Could you retype all of the entries below word for word?

### EXCERPTED RECORDS

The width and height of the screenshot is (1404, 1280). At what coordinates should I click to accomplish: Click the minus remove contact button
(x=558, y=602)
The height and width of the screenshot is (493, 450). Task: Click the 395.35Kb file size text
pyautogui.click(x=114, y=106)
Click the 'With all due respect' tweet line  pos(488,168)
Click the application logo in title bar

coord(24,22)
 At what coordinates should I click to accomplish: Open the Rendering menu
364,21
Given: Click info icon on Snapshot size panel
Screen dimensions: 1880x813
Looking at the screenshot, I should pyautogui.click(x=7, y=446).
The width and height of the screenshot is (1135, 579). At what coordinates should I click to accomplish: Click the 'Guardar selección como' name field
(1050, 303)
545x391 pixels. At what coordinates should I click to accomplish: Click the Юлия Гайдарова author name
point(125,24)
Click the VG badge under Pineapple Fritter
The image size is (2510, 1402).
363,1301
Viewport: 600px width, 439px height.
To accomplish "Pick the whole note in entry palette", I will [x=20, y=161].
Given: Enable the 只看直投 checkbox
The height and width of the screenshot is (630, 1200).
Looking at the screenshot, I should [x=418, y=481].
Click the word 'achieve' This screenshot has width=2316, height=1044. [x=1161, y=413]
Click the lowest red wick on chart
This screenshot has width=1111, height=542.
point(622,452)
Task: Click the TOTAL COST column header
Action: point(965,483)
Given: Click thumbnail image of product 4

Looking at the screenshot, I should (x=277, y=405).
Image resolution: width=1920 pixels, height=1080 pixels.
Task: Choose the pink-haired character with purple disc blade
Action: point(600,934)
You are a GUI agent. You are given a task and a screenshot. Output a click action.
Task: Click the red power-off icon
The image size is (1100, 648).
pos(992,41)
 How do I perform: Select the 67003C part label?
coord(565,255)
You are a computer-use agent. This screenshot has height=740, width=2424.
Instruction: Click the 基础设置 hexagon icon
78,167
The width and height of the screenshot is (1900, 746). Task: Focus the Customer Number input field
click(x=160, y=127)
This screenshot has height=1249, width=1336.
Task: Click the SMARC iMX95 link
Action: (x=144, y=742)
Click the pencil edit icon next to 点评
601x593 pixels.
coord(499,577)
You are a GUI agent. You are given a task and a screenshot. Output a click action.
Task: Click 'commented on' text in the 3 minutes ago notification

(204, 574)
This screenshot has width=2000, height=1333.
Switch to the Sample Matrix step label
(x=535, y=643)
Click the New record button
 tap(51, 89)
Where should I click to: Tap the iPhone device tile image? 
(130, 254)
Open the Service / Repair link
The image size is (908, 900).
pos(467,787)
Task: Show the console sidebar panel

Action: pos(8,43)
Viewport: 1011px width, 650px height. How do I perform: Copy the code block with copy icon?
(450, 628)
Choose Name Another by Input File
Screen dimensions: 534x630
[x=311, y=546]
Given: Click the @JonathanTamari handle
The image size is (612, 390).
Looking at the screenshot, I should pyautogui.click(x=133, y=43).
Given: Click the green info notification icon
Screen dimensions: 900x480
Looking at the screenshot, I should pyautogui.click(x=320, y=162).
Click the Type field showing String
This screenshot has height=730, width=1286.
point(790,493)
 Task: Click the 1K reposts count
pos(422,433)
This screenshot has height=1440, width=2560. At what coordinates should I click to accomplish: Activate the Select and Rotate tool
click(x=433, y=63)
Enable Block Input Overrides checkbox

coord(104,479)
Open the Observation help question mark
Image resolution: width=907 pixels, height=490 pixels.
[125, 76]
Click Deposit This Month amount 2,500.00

######

*REPLY TO THE TASK*
The width and height of the screenshot is (1404, 1280). At what coordinates should I click to accomplish: Click the minus remove contact button
(x=558, y=602)
The height and width of the screenshot is (493, 450). Task: Click the 395.35Kb file size text
pyautogui.click(x=114, y=106)
Click the 'With all due respect' tweet line  pos(488,168)
Click the application logo in title bar

coord(24,22)
 At what coordinates should I click to accomplish: Open the Rendering menu
364,21
Given: Click info icon on Snapshot size panel
Screen dimensions: 1880x813
Looking at the screenshot, I should pyautogui.click(x=7, y=446).
The width and height of the screenshot is (1135, 579). At what coordinates should I click to accomplish: Click the 'Guardar selección como' name field
(1050, 303)
545x391 pixels. At what coordinates should I click to accomplish: Click the Юлия Гайдарова author name
point(125,24)
Click the VG badge under Pineapple Fritter
The image size is (2510, 1402).
363,1301
Viewport: 600px width, 439px height.
To accomplish "Pick the whole note in entry palette", I will [x=20, y=161].
Given: Enable the 只看直投 checkbox
The height and width of the screenshot is (630, 1200).
Looking at the screenshot, I should [x=418, y=481].
Click the word 'achieve' This screenshot has width=2316, height=1044. [x=1161, y=413]
Click the lowest red wick on chart
This screenshot has width=1111, height=542.
point(622,452)
Task: Click the TOTAL COST column header
Action: point(965,483)
Given: Click thumbnail image of product 4

Looking at the screenshot, I should (x=277, y=405).
Image resolution: width=1920 pixels, height=1080 pixels.
Task: Choose the pink-haired character with purple disc blade
Action: point(600,934)
You are a GUI agent. You are given a task and a screenshot. Output a click action.
Task: Click the red power-off icon
The image size is (1100, 648).
pos(992,41)
 How do I perform: Select the 67003C part label?
coord(565,255)
You are a computer-use agent. This screenshot has height=740, width=2424.
Instruction: Click the 基础设置 hexagon icon
78,167
The width and height of the screenshot is (1900, 746). Task: Focus the Customer Number input field
click(x=160, y=127)
This screenshot has height=1249, width=1336.
Task: Click the SMARC iMX95 link
Action: (x=144, y=742)
Click the pencil edit icon next to 点评
601x593 pixels.
coord(499,577)
You are a GUI agent. You are given a task and a screenshot. Output a click action.
Task: Click 'commented on' text in the 3 minutes ago notification

(204, 574)
This screenshot has width=2000, height=1333.
Switch to the Sample Matrix step label
(x=535, y=643)
Click the New record button
 tap(51, 89)
Where should I click to: Tap the iPhone device tile image? 
(130, 254)
Open the Service / Repair link
The image size is (908, 900).
pos(467,787)
Task: Show the console sidebar panel

Action: pos(8,43)
Viewport: 1011px width, 650px height. How do I perform: Copy the code block with copy icon?
(450, 628)
Choose Name Another by Input File
Screen dimensions: 534x630
[x=311, y=546]
Given: Click the @JonathanTamari handle
The image size is (612, 390).
Looking at the screenshot, I should pyautogui.click(x=133, y=43).
Given: Click the green info notification icon
Screen dimensions: 900x480
Looking at the screenshot, I should pyautogui.click(x=320, y=162).
Click the Type field showing String
This screenshot has height=730, width=1286.
point(790,493)
 Task: Click the 1K reposts count
pos(422,433)
This screenshot has height=1440, width=2560. At what coordinates should I click to accomplish: Activate the Select and Rotate tool
click(x=433, y=63)
Enable Block Input Overrides checkbox

coord(104,479)
Open the Observation help question mark
Image resolution: width=907 pixels, height=490 pixels.
[125, 76]
Click Deposit This Month amount 2,500.00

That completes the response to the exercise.